Mutant HNF-1α and mutant HNF-1β identified in MODY3 and MODY5 downregulate DPP-IV gene expression in Caco-2 cells

Dipeptidylpeptidase IV (DPP-IV) is a well-documented drug target for the treatment of type 2 diabetes. Hepatocyte nuclear factors (HNF)-1α and HNF-1β, known as the causal genes of MODY3 and MODY5, respectively, have been reported to be involved in regulation of DPP-IV gene expression. But, it is not completely clear (i) that they play roles in regulation of DPP-IV gene expression, and (ii) whether DPP-IV gene activity is changed by mutant HNF-1α and mutant HNF-1β in MODY3 and MODY5. To explore these questions, we investigated transactivation effects of wild HNF-1α and 13 mutant HNF-1α, as well as wild HNF-1β and 2 mutant HNF-1β, on DPP-IV promoter luciferase gene in Caco-2 cells by means of a transient experiment.
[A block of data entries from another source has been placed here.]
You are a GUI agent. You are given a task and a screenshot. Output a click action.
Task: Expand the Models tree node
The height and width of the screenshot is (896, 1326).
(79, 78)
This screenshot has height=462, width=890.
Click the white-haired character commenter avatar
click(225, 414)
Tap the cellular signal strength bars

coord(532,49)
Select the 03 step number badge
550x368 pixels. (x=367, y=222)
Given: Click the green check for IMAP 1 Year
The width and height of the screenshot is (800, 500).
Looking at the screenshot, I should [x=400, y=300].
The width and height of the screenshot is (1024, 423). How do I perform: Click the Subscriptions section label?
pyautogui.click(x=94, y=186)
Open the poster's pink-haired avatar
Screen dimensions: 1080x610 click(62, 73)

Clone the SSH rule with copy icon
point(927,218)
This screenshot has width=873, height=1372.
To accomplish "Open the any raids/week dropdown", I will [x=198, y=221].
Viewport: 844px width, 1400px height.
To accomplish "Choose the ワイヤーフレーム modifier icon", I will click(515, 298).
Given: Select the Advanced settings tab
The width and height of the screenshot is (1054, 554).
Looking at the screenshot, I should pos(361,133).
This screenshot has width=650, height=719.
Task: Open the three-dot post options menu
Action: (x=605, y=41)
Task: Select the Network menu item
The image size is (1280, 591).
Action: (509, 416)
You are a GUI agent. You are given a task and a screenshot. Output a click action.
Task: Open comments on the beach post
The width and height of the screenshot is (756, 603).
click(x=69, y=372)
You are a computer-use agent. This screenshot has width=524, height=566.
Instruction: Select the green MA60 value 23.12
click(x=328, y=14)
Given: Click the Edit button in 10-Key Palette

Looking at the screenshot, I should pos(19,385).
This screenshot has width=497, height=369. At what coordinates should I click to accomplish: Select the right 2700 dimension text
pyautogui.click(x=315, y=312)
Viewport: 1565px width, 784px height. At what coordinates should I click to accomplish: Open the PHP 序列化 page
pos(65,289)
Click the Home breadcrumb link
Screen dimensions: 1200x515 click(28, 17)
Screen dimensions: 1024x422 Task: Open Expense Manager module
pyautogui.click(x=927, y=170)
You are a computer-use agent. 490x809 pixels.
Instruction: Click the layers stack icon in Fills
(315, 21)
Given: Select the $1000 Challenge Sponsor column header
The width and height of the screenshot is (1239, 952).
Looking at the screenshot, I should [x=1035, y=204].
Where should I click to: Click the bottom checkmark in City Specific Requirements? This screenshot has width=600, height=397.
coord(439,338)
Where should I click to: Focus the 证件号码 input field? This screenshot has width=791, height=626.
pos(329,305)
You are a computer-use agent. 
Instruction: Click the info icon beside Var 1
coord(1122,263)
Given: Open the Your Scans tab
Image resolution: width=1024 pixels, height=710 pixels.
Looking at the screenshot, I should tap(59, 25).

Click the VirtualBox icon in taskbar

Both wild HNF-1α and wild HNF-1β significantly transactivated DPP-IV promoter, but mutant HNF-1α and mutant HNF-1β exhibited low transactivation activity. Moreover, to study whether mutant HNF-1α and mutant HNF-1β change endogenous DPP-IV enzyme activity, we produced four stable cell lines from Caco-2 cells, in which wild HNF-1α or wild HNF-1β, or else respective dominant-negative mutant HNF-1αT539fsdelC or dominant-negative mutant HNF-1βR177X, was stably expressed. We found that DPP-IV gene expression and enzyme activity were significantly increased in wild HNF-1α cells and wild HNF-1β cells, whereas they decreased in HNF-1αT539fsdelC cells and HNF-1βR177X cells, compared with DPP-IV gene expression and enzyme activity in Caco-2 cells. These results suggest that both wild HNF-1α and wild HNF-1β have a stimulatory effect on DPP-IV gene expression, but that mutant HNF-1α and mutant HNF-1β attenuate the stimulatory effect.